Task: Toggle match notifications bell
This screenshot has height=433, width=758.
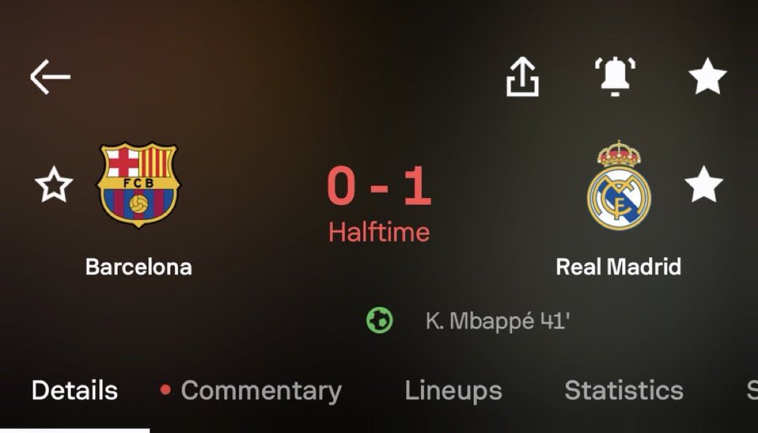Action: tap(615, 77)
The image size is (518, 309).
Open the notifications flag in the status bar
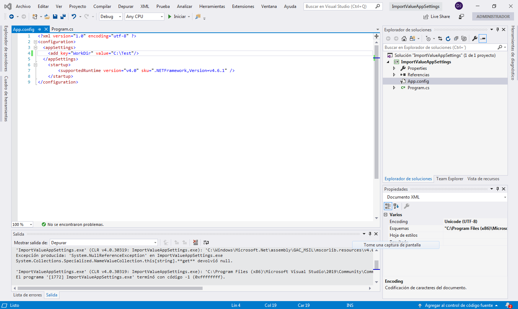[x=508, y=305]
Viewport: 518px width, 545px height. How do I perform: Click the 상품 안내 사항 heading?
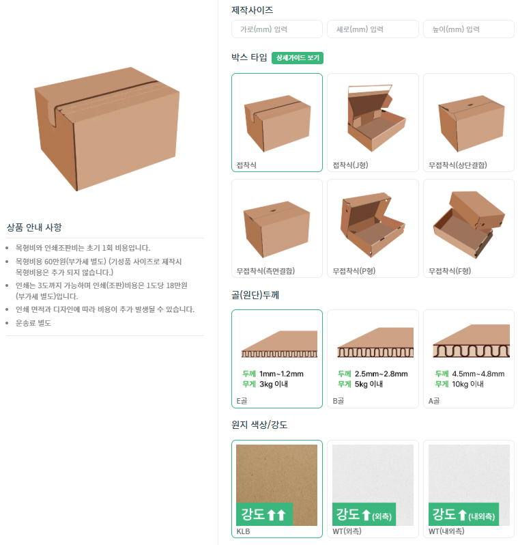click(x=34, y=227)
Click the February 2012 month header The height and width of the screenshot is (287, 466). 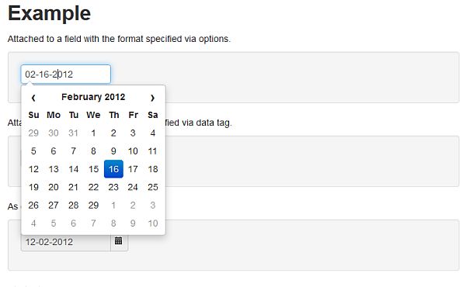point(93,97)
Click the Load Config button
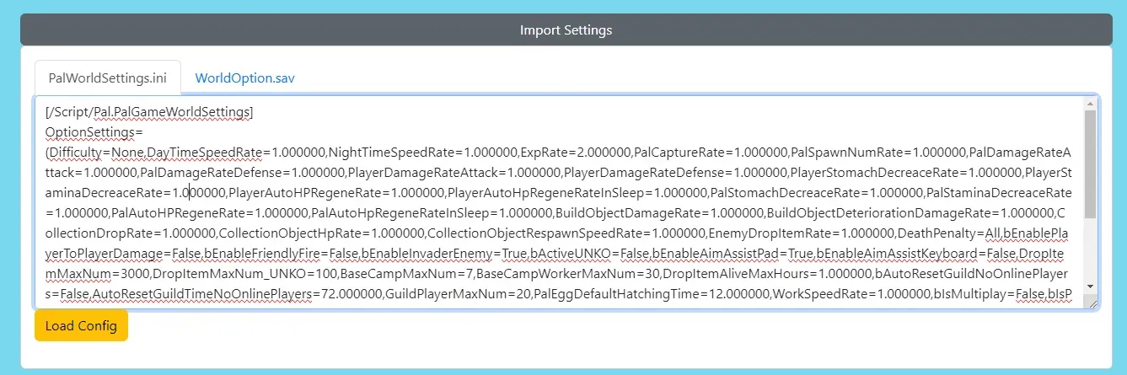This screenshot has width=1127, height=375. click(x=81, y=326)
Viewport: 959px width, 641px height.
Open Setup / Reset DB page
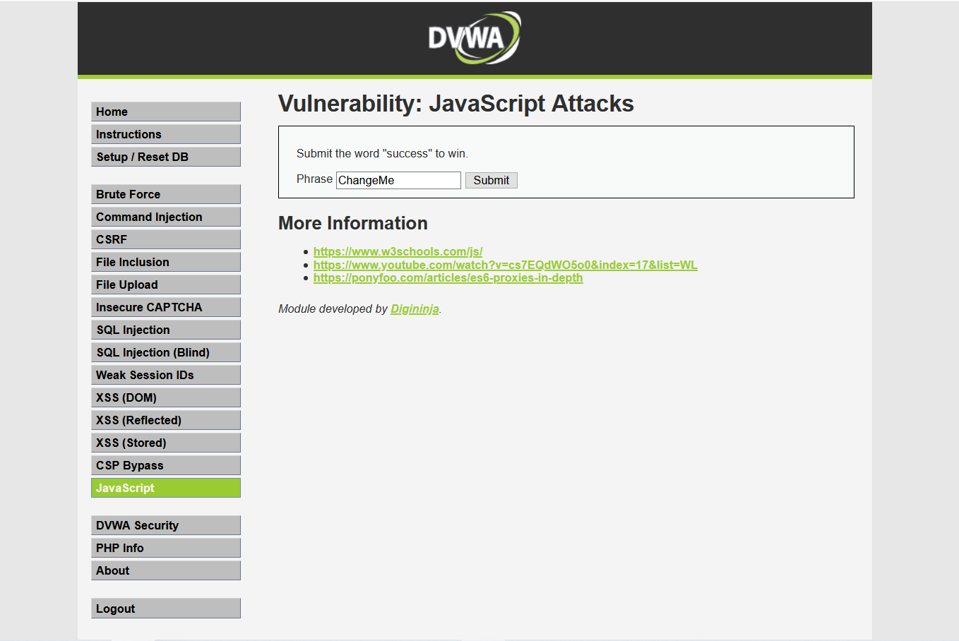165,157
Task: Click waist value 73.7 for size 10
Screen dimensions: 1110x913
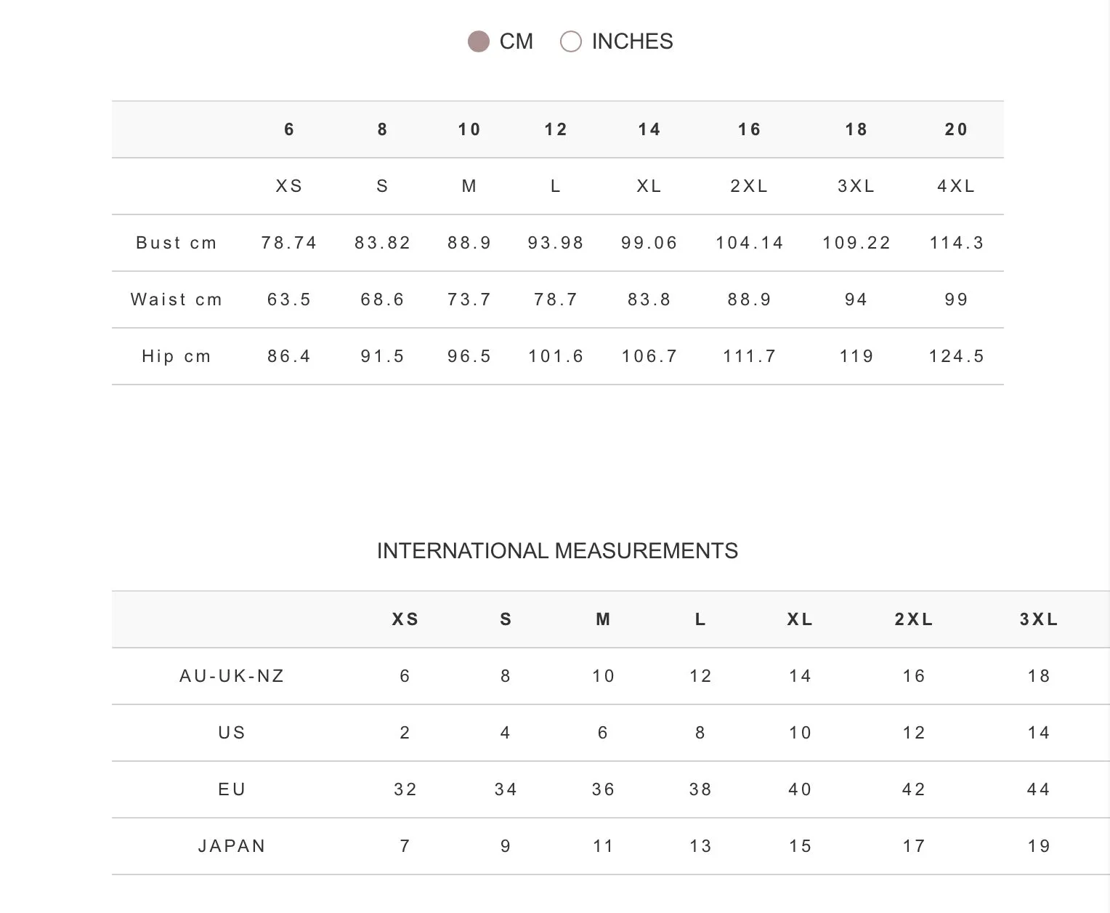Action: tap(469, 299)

...

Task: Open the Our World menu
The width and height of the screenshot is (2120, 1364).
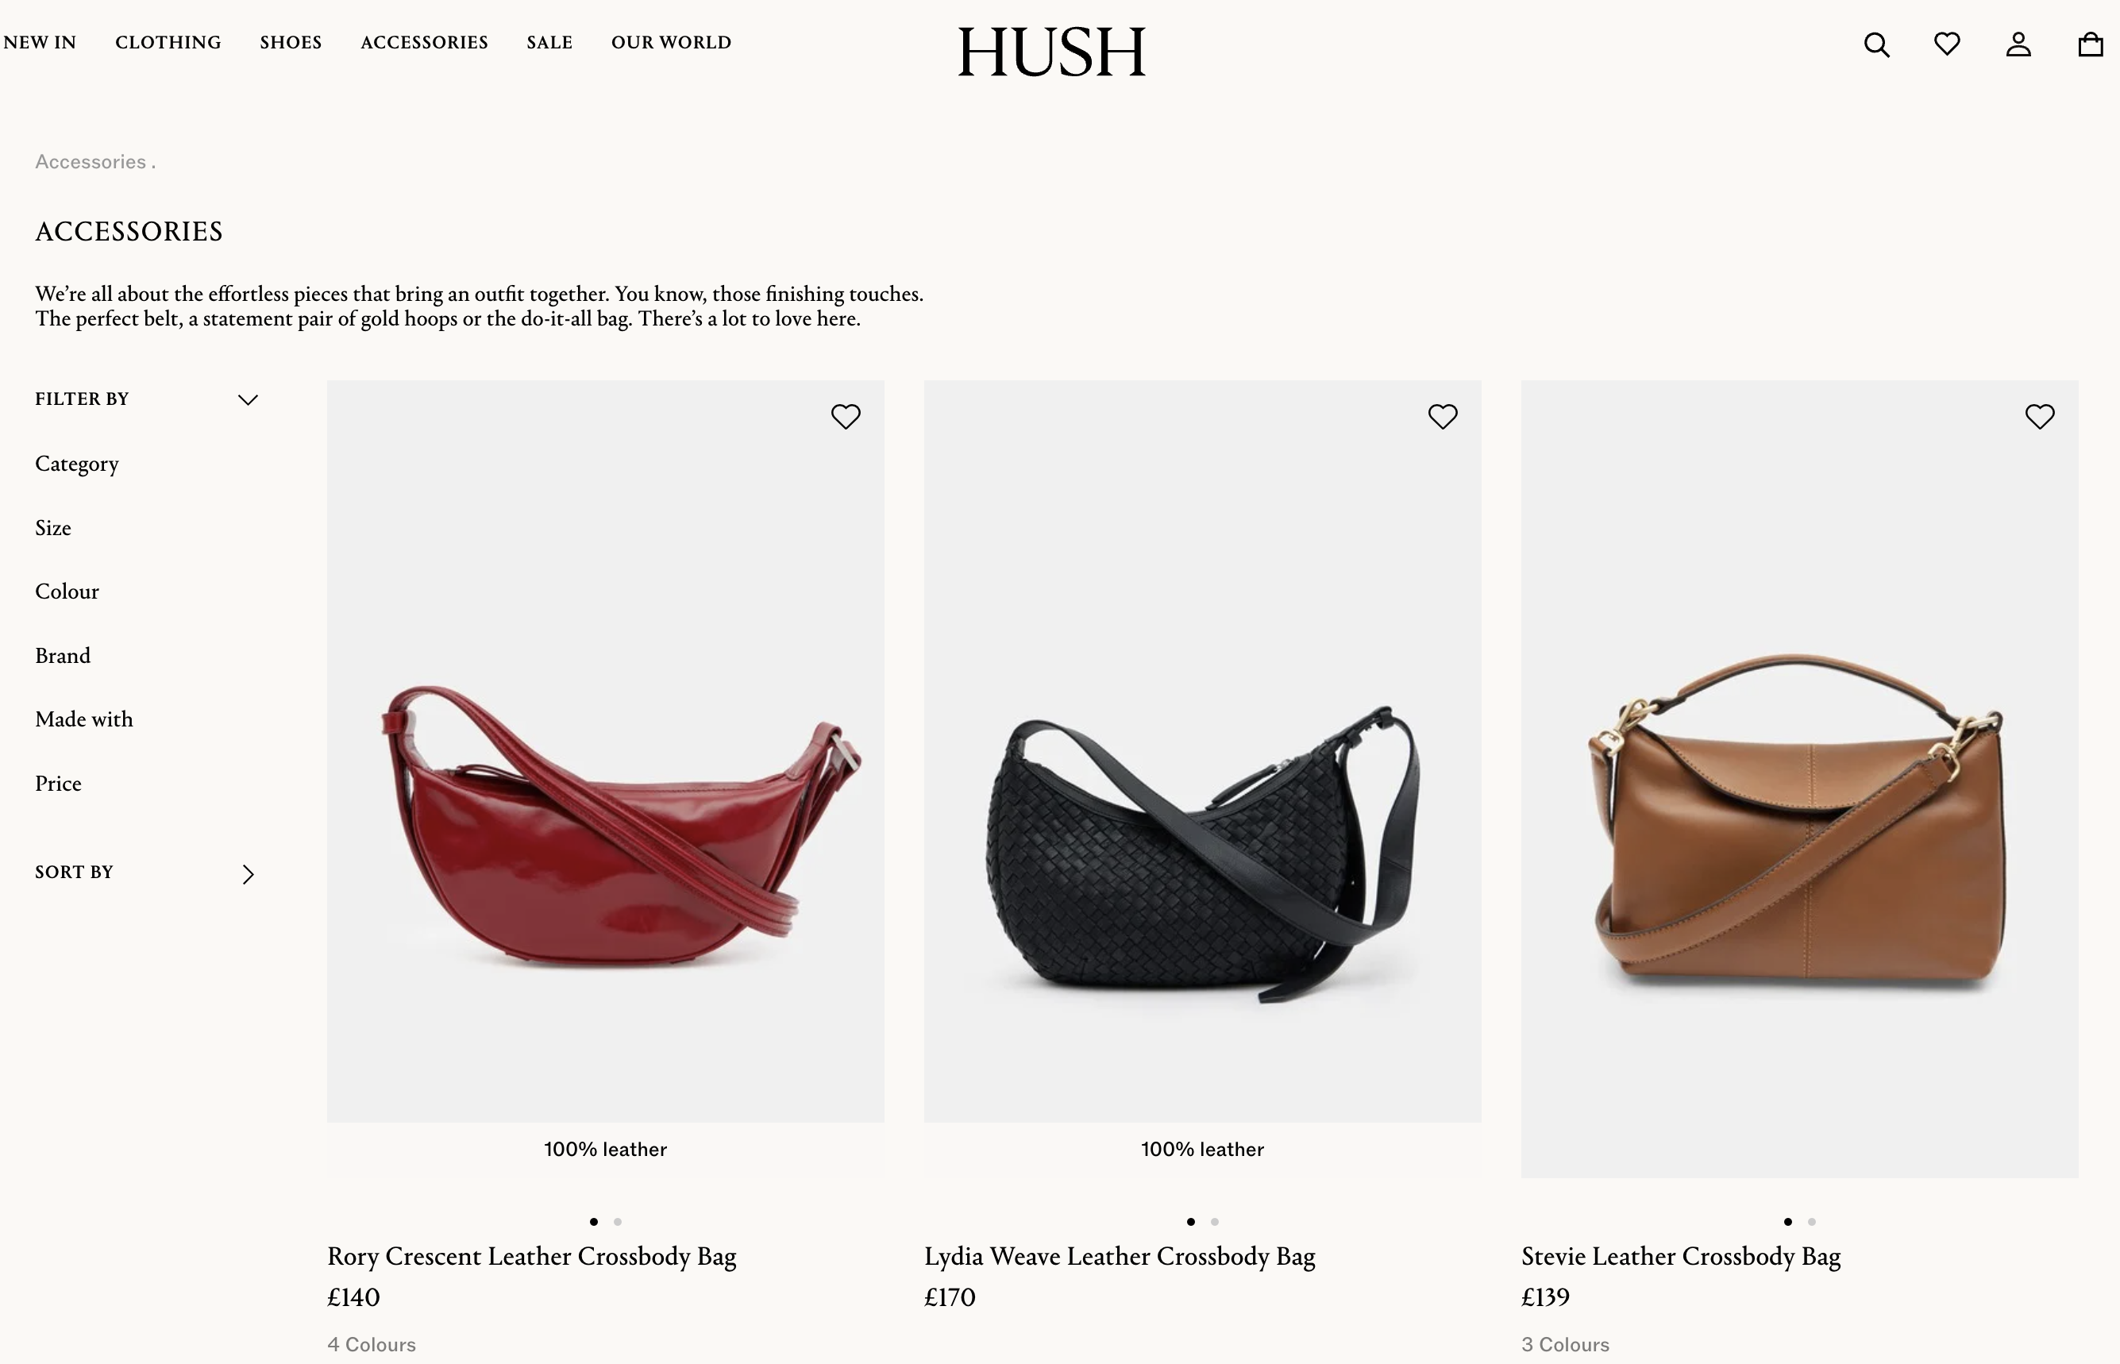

--

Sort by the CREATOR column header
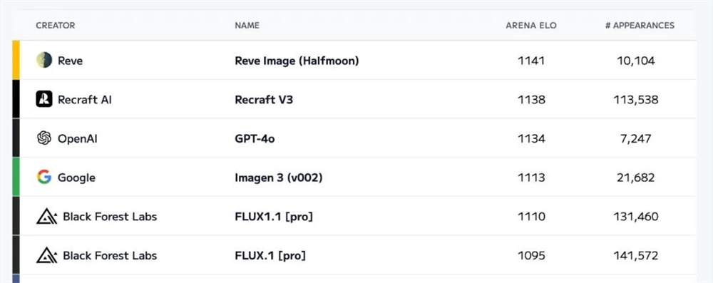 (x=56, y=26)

REQUIRED WORK - Your answer should be the lines above, from the line containing "Task: Open the Our World menu" up to and including the line containing "The width and", reproduced exactly and with nothing else.

WRITTEN SOLUTION -
Task: Open the Our World menu
The width and height of the screenshot is (2120, 1364).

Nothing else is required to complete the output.